Was bleibt, ist das bekannte Hickhack: Emotionen anstelle rationaler Argumente. Je weniger Sachkenntnis in die Waagschale zu werfen ist, desto krasser die verbalen Entgleisungen. Das neue amtliche Regelwerk, in einem jahrzehntelangen Prozess von Wissenschaftlern mehrerer Staaten im Auftrage ihrer Regierungen erarbeitet, wird dann als "ein Machwerk weltfremder finsterer Gesellen" bezeichnet, als "eine haarsträubende Entstellung", hinter der "Monster" stecken.
Und wenn ein Schriftsteller, der es nicht nötig hätte, gestattet, "den größten Unsinn" über sich zu publizieren, "wenn es nur in der alten Rechtschreibung gedruckt" werde, dann zeigt das nur, wie sehr doch mitunter der Bauch über den Kopf zu triumphieren vermag.
Aber lassen wir das. Es sind Töne, die wir zur Genüge kennen. Sie waren so und nicht anders schon zu hören, als es ums Zustandebringen eben jener Orthografie ging, die manche heute mit Zähnen und Klauen verteidigen. Übrigens ohne die Widersprüchlichkeiten zu kennen, deren Zurückdrängung eben das Anliegen dieser Neuregelung ist. Da wird zum Beispiel immer wieder die Forderung laut, die Schreibung müsse Bedeutungsunterschiede deutlich machen, "sitzen bleiben" (auf dem Stuhl) sei eben nun mal nicht "sitzenbleiben" (in der Schule).

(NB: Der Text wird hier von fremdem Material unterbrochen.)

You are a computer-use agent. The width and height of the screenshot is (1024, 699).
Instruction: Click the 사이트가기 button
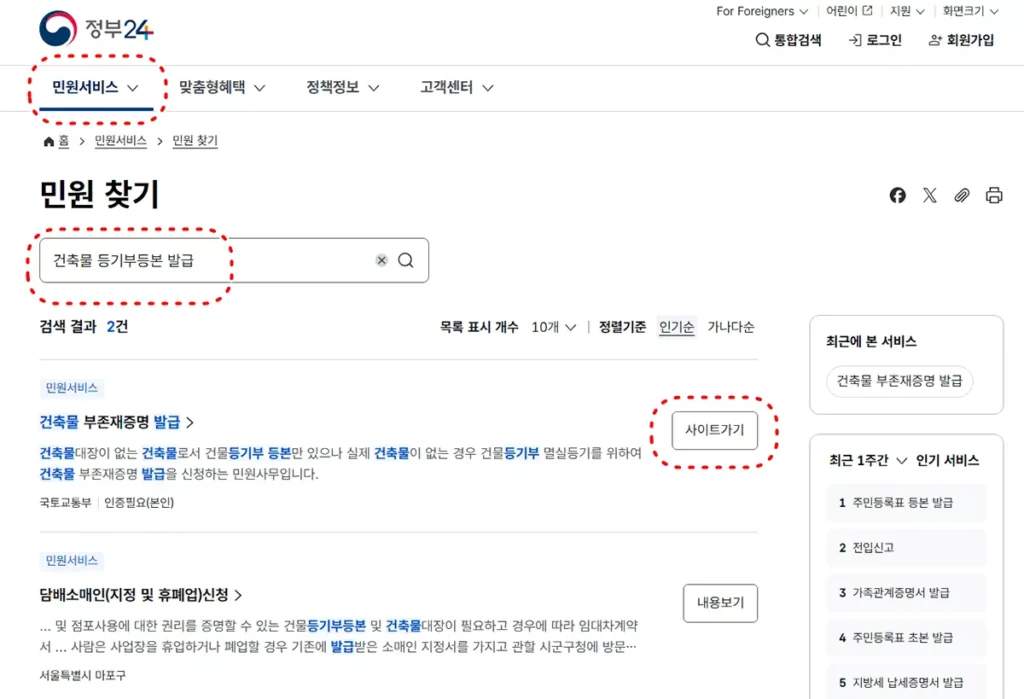713,430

Doch gibt es auch nach der alten Orthografie keinen grafischen Unterschied zu "sitzenbleiben" im Sinne von 'keinen Mann kriegen', ganz abgesehen davon, dass die gesprochene Sprache hier eine Differenzierung gar nicht kennt. Und der alten Schreibung galt es auch einerlei, ob nun eine Tür oder eine Frage "offengelassen" wurde oder ob man jemandem die Hölle oder nur eine Suppe "heiß machen" wollte.
Weil die Schreibung der meisten Wörter schlicht auswendig gelernt werden musste - "sein Zimmer sauberhalten", aber "sein Zimmer rein halten", "einen Draht krumm biegen", aber "einen Draht geradebiegen" und so weiter -, war die "Trefferquote" wenig befriedigend. Hier hat die neue Regelung ganz klar Abhilfe geschaffen. Und nur wer sich nicht damit abfinden kann, dass Rechtschreibregeln Hilfsmittel sind, um die gesprochene Sprache schreibbar und die Schreibung handhabbar zu machen, wird sich darüber aufregen, dass es immer wieder Grenzfälle gibt, die sich einer klaren Regelung entziehen. Derartige Zuordnungsdiskussionen werden stets nur anhand bestimmter Einzelfälle geführt und können wohl niemals zur vollen Zufriedenheit aller geklärt werden.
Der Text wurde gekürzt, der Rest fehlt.